— Бумаги налоговые подделал, чтобы дань с Малого Халявца Берендею не платить.
— На мясном рынке сказала, чтобы за расчетом приходил к княжескому казначею, что, мол, мы у Берендея на полном содержании.
— А я, то же самое сказал в хлебном ряду.
— А я еще и в суконном.
— В кабаке давеча обедали, кучу всякой снеди перепробовали, а потом сделали вид, что в расстегае таракан. Ну мы, конечно, поскандалили и ничего не заплатили.
— А еще пригрозили пожаловаться Берендею и получили право столоваться там бесплатно месяц…
На третьем десятке озвученных «подвигов» Илюхе стало откровенно скучно. То есть состав преступления, конечно, налицо: мелкие кражи, такое же мелкое мошенничество, подделка документов и все прочее в том же духе. По совокупности лет пять можно впаять с легкой совестью, но вот о покушении на Агриппину ни слова. При этом каялись халявщики так самозабвенно, так увлеченно, что поверить в то, что за потоком мелких правонарушений скрывается серьезное преступление, было сложно.
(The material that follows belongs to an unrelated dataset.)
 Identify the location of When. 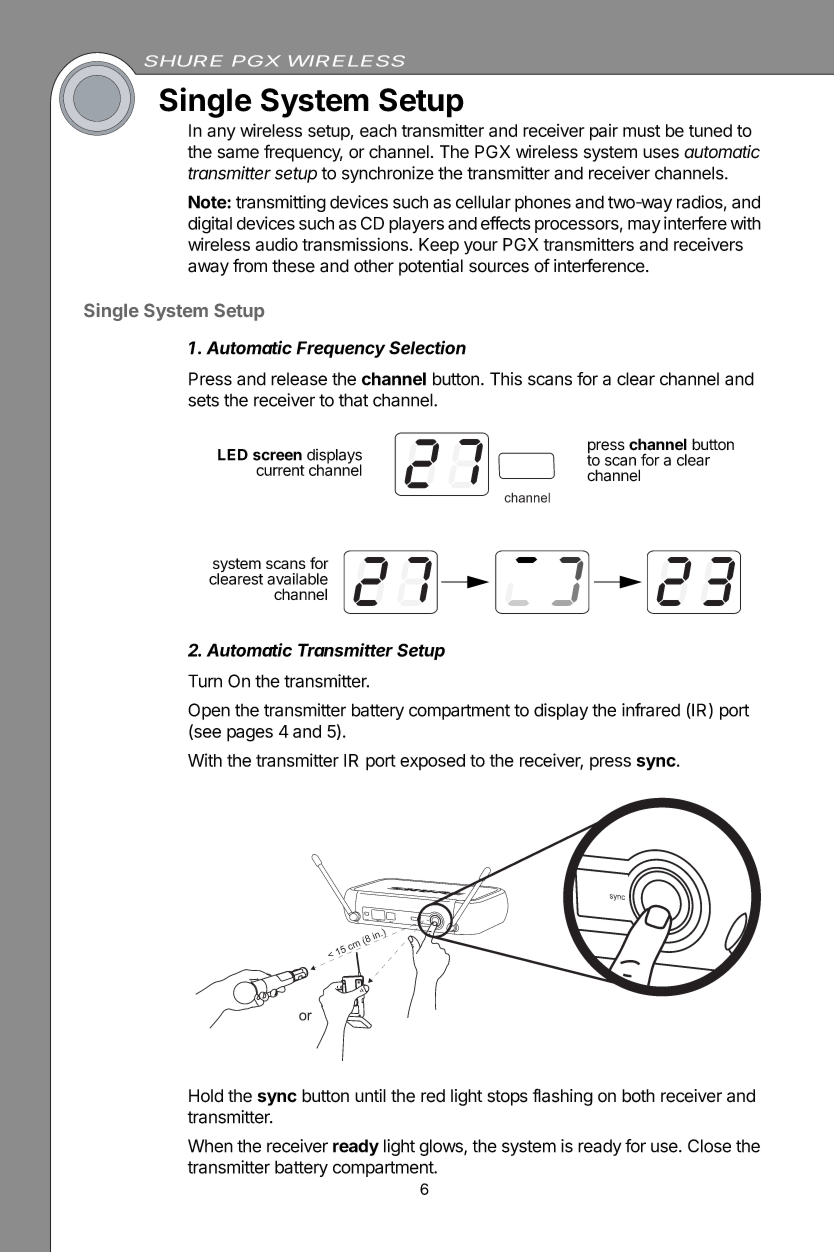
(210, 1146).
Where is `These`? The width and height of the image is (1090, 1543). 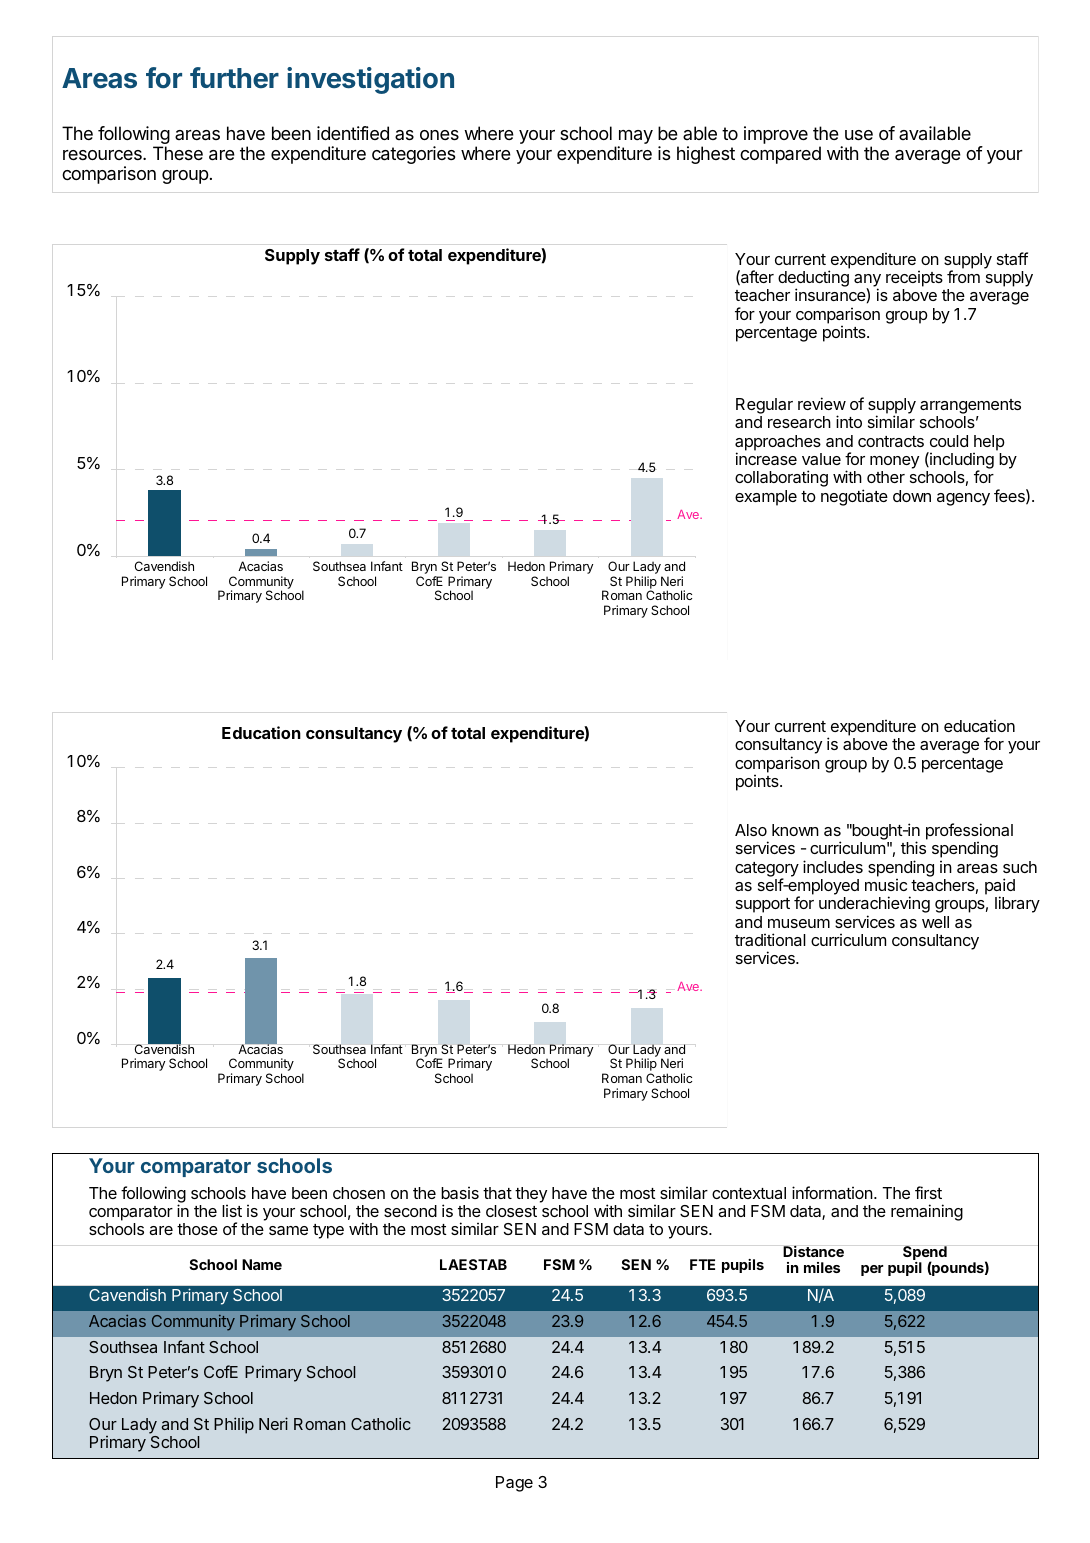 These is located at coordinates (178, 153).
Однако еще один невыясненный момент оставался, и именно к нему и перешел Солнцевский, решительно остановив поток признаний.
— Сейчас зачем сюда приперлись?
— Так в завещание одним глазком взглянуть! — радостно признался Студнеслав.
Его слова тут же вызвали некоторое волнение среди попритихших доселе слушателей. Берендей чуть заметно подался вперед, Севастьян положил руку на рукоять кинжала, а Сусанна просто сжала кулаки. Впрочем, обладателя трончика в Малом Халявце такая реакция нисколько не смутила, похоже, он вообще никого вокруг не замечал кроме Солнцевского, нависшего над ним и его мамашей.
— Зачем? — хмуро поинтересовался Илюха и тут же получил полный и исчерпывающий ответ на поставленный вопрос. Однако на этот раз говорила в основном Феврония.
— Конечно же, чтобы узнать, кого именно оставил на своем месте Берендей. Если бы мы узнали его имя до официального объявления, то перед нами открылись бы воистину сказочные перспективы, кем бы он ни оказался!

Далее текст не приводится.